Com relação ao pedido de dano material, o juízo de primeiro grau considerou devida pensão vitalícia ao reclamante, no valor de 30% do último salário (R$ 1.800,00) a contar do acidente, ocorrido em agosto de 2019, pela restrição definitiva para realizar atividades profissionais que exijam a motricidade plena dos membros acometidos. Deferiu a aplicação do parágrafo único do art. 950 do Código Civil, arbitrando a indenização devida a título de pensão vitalícia em R$ 140 mil, a ser paga de uma só vez.
Segundo o relator do processo, o juízo de primeiro grau levou em conta a idade do autor quando da ocorrência do acidente (31 anos) e a tábua de mortalidade do IBGE, que forneceu uma expectativa de vida de 74,9 anos para ambos os sexos, restando o tempo de expectativa de vida do funcionário de mais 43 anos. Após os cálculos, o magistrado considerou deságio médio de 50% sobre o valor total para pagamento em parcela única.

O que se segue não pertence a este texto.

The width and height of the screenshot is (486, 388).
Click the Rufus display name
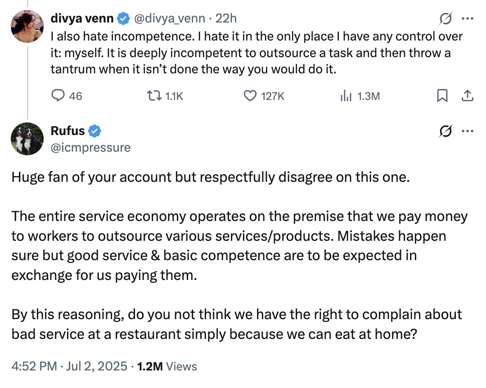(68, 131)
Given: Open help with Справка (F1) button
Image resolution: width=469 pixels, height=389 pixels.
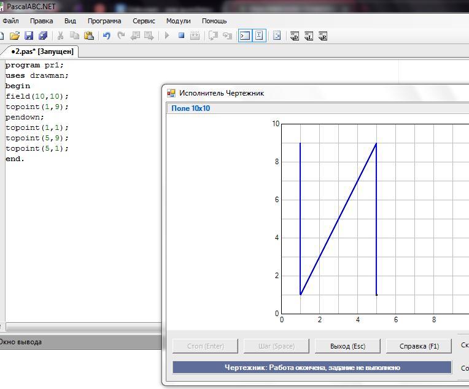Looking at the screenshot, I should click(x=419, y=346).
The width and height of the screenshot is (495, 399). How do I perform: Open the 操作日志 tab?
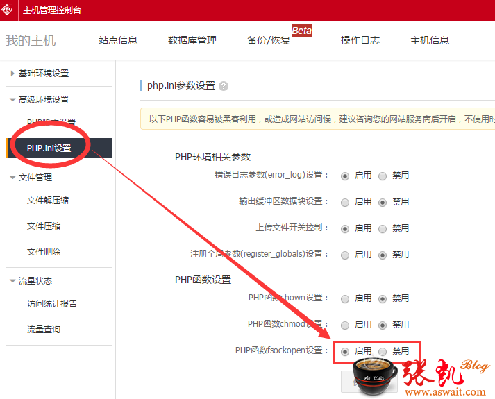pos(360,40)
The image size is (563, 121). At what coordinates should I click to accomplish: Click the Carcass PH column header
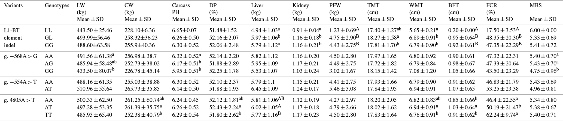pyautogui.click(x=181, y=9)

Nesse contexto, o desembargador entendeu que o arbitramento da pensão vitalícia devida ao reclamante no valor de 30% do último salário obreiro está em conformidade com o percentual de perda da capacidade laborativa visualizado pelo perito, entretanto, avaliou que o deságio para pagamento em parcela única, levando em conta as provas nos autos, o tempo restante de expectativa de vida do empregado e o princípio da razoabilidade, deverá ser reduzido para 35%.
O desembargador fixou novo valor à condenação, na qual o dano material passou para cerca de R$201 mil, o dano moral foi mantido em R$20 mil e o dano estético arbitrado em R$10 mil. Os demais desembargadores da Segunda Turma votaram com o relator.